By 1945, Calder—born in Pennsylvania to an artistic family in 1898—was an artist of international renown. He had completed a number of major public commissions, exhibited widely on both sides of the Atlantic, and staged a retrospective at the Museum of Modern Art, New York. It was during his Paris years of 1926 to 1933 that he had truly found his footing as a sculptor. Initially working in figurative mode, he transposed his skill as a draughtsman to deft linear wire sculptures that were effectively ‘drawings in space,’ creating portraits of society figures and fellow artists. Audiences gathered to see his celebrated Cirque Calder (1926-1931, Whitney Museum of Art, New York), a myriad of small, movable sculptures in wire, wood and found materials of circus performers—from contortionists to sword eaters to lion tamers—that he would manipulate live in what can be considered early instances of performance art. He gained considerable acclaim for these resourceful, extraordinarily inventive early works, and became a fully-fledged member of the Paris avant-garde, befriending artists including Duchamp, Fernand Léger, Hans Arp, le Corbusier, Theo van Doesburg and Joan Miró. It was a 1930 visit to the studio of Piet Mondrian, however, that proved to be his most formative encounter. The environment featured coloured cardboard rectangles tacked to the wall for compositional experimentation, creating a circumambient space of abstract colour and form. Calder credited this experience with his own shift to abstraction that year; his first mobiles soon followed. ‘I suggested to Mondrian that perhaps it would be fun to make these rectangles oscillate’, he recalled. ‘… This one visit gave me a shock that started things’ (A. Calder, Calder: An Autobiography with Pictures, ed. Jean Davidson, New York 1966, p. 113).

The term ‘mobile’ was coined by Duchamp in 1931. Arp suggested ‘stabile’ for his static works the following year, which also saw the mobiles’ public debut in an exhibition at Galerie Vignon. Working at first in a vocabulary of simple discs, spheres and wire, by the late 1930s Calder’s mobiles and stabiles began to incorporate undulating, biomorphic shapes that resonate with Arp’s reliefs and collages, as well as those that float through the Surrealist work of Miró.
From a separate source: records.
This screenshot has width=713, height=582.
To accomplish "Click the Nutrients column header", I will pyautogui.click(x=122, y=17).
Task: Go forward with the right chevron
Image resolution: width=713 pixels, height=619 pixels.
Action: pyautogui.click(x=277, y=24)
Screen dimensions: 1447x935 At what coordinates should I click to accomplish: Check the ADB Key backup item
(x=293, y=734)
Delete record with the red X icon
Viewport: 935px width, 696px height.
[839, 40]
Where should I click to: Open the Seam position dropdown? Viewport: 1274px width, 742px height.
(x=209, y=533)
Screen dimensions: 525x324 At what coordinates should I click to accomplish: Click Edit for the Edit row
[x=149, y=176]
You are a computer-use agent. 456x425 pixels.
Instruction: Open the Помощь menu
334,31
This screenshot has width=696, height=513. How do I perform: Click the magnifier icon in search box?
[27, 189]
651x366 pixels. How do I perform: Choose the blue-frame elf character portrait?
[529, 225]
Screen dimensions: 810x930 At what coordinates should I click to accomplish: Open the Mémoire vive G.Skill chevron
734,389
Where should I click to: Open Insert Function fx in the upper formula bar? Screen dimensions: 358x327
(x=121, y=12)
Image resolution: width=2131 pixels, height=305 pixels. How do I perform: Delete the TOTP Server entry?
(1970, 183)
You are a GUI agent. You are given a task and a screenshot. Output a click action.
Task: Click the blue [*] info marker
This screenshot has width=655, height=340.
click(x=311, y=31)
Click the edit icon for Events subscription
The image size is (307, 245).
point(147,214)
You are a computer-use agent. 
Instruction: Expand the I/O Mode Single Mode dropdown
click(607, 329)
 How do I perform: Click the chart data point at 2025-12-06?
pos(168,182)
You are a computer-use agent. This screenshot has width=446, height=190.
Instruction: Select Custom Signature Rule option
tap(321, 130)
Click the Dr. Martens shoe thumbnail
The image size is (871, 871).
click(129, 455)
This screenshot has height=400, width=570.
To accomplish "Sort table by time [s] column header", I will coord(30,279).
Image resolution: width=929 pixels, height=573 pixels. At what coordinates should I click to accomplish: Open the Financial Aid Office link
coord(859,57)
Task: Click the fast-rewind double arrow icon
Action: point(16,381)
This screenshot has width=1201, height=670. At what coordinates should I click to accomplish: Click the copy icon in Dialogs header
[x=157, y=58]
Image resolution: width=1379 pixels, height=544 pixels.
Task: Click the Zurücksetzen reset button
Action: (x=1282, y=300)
His palette, defined by blacks, whites and bold colours, was secondary to his forms, and used primarily for ‘differentiation.’ Calder radically departed from his contemporaries in his works’ revolutionary embrace of real space and time—a participatory quality foreshadowed by his Cirque Calder—and their overt grounding in physical reality, which contrasted with the more utopian, spiritual ideas of abstraction proposed by Mondrian.

Unlike his early wire caricatures, which were abstractions of real-world forms, Calder’s mobiles and stabiles were non-objective. He took the dynamics of the universe as his ‘model’, or philosophical platform: ‘Spheres of different sizes, densities, colours and volumes, floating in space, surrounded by vivid clouds and tides, currents of air, viscosities and fragrances—in their utmost variety and disparity’ (A. Calder, quoted in C. Giménez & A. S. C. Rower (eds.), Calder: Gravity and Grace, London 2004, p. 52). The Ghost speaks less to the supernatural than to this understanding of the forces that are the hidden sources of all appearance, and the invisible, elusive wakes—like echoes, or afterimages—that follow moving elements in space. The work partakes equally in the visible and the unseen. With its counterbalanced wire elements passing through one side of the stabile to the other, it seems to foreground a reach between realms. Characterful, poised and energetic, The Ghost exemplifies Jean-Paul Sartre’s apt description of the mobiles as ‘strange creatures, mid-way between matter and life’ (J. Sartre, ‘Les Mobiles des Calder’, in Alexander Calder: Mobiles, Stabiles, Constellations, exh. cat. Galerie Louis Carré, Paris, 1946, p. 17).